Many of us in Spring Grove treasure the stories we would hear from the elders in our family or the elders in our community. They would tell us about growing up in the early part of the century. These would include detailed stories, such as how one’s great grandfather would go out and hold the reindeer for Santa on Christmas Eve, so that Santa would come  into the house while “Pa” was outside “holding the reindeer.”  These great stories of our deceased loved ones we wished we had videotaped, because we will never be able to go back and do it again. We certainly could never tell those stories as well as they could. Collectively, we can capture these stories while they are still being told, if community members resolve to continue to support this project with their donations that help us preserve stories for their grandchildren that they will then be able sit down on the couch someday in their homes or at our center and watch with their grandchildren. We want our organization to stay ahead of the curve by reaffirming the worth of all of our members and their family’s stories. We have already videotaped 60 hours of histories of the town as provided by our elderly residents, but we need to do hundreds more in the next year. Especially pressing this year are the stories of our few remaining WWII veterans.

No two visits to our Heritage Center need be alike

We want to provide our visitors with the ability to start with their own family and use our resources to make connections to all sorts of historical events. No two visits to the center need to be alike. Rather than merely creating a museum and allowing some historian to choose exhibits that represent our history in a way that appeals to him or her and have the rest of us endure his or her idiosyncratic. monolithic narrative about the monumental progress that we are-or are not-going through, we can open up the narrative to the little guys. By making use of the digital archives, visitors can summon up immense catalogued resources of their choosing in seconds and present them on a screen. The new interactivity we wish to offer is based upon the realization that frequently the most universal truths are found in the lives of real individuals to which one has a personal connection. The mysterious “typical” or “representative” individuals, that we are led to believe existed at different historical times, could be simply straw-men created by some new revisionist historian who simply wishes to promote his agenda or glamorize his interests. By preserving the stories of real people, monumental historical myths and generalizations can be continuously evaluated in the light of actual evidence. Generalized facts that have been pedantically propagated in the heteronomous environment of educational institutions for the last century can be deconstructed and replaced by the light of parsimonious hypotheses made tenable by actual historical data generated during the multigenerational existence of a sustainable community.

Keeping it real

In making important life decisions, people often draw insight as they reflect on and interpret their own experiences and the stories that convey others’ experience. Thus, the vision that creates future history is made in the development of each person’s interpretation of stories they consider to represent reality. We want to democratize this interpretive, developmental process and remove the possibility that the essential feedback loops that keep the dialectical process healthy are not destroyed by excessive compliance with the demands of a single generation’s majority (which likes to call itself “the public”) or of particular private interests. We want to maintain a balance between public and private interests. When we receive funding–either public or private, we certainly should thank our sources sincerely. In that they contribute to our vision we should recognize  them and help them, but we must make sure that we aren’t backsliding on our inclusive and multigenerational vision in order to promote funding in the near future or out of fear.

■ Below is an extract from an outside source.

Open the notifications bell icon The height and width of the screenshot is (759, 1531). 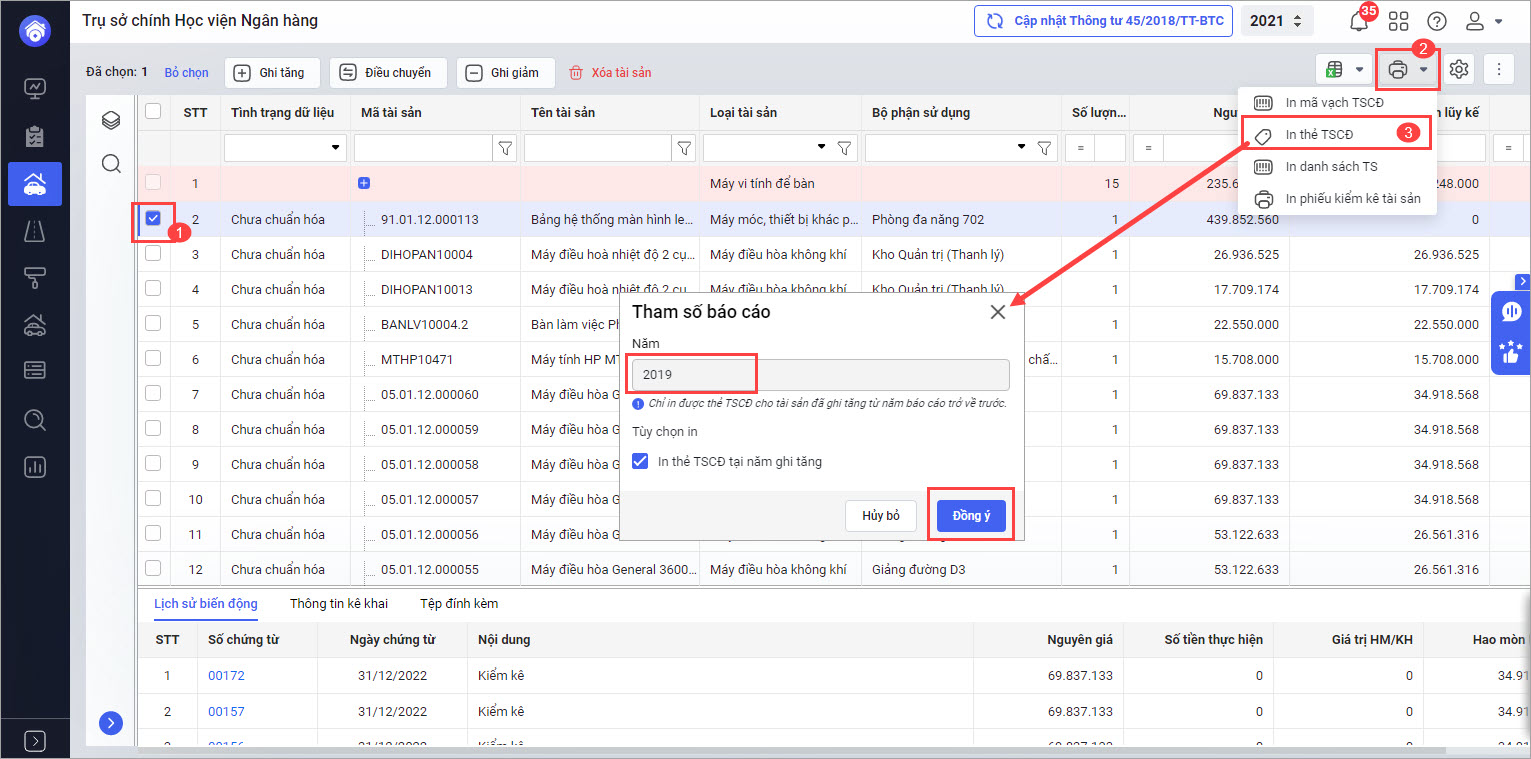coord(1358,21)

Eternal vigilance is the price…

Although we must always we kind, we must also be eternally vigilant in our deliberation of what constitutes heritage, so that the books of wisdom in our libraries will be understood, and so that those who call the public to rational discourse will not be simply a voice crying out in the wilderness. Without real heritage, our children will not be able to discern the difference between the call to principled service of sustainable community and the rhetorical siren songs of post-modernity. 

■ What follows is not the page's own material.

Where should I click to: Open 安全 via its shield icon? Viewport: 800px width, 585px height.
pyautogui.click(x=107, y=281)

History has many more facets than any one individual can understand, and there is no reason not to bring in the narratives of all those who have a stake in history, which is everyone. Most importantly, the Heritage Center can be an agora, in which historical narratives of all types can be heard, and people can continually synthesize the narrative that makes most sense to them as they reflect on how the lives of their ancestors affected their own lives, and how their own actions or inactions also limit or expand the freedoms that subsequent generations will have. Ultimately, allowing people to develop an understanding of what constituted good sustainable stewardship in the past may be one of the most effectual means of promoting sustainable stewardship, not just of one generation, or of one branch of humanity, but of the whole tree of human Being. The leaves on the tree of life are for the healing of the nations.

An Interactive and Dynamic Center

I hope we will incorporate interactive and dynamic elements such as work stations, touchscreen monitors, and child friendly interactive screens that allow visitors to interact with our online family tree, which will contain oral histories, genetic information, stories, pictures, videos and more.

What do we think about paternal and grandpaternal guidance in America? We think it would be a good thing.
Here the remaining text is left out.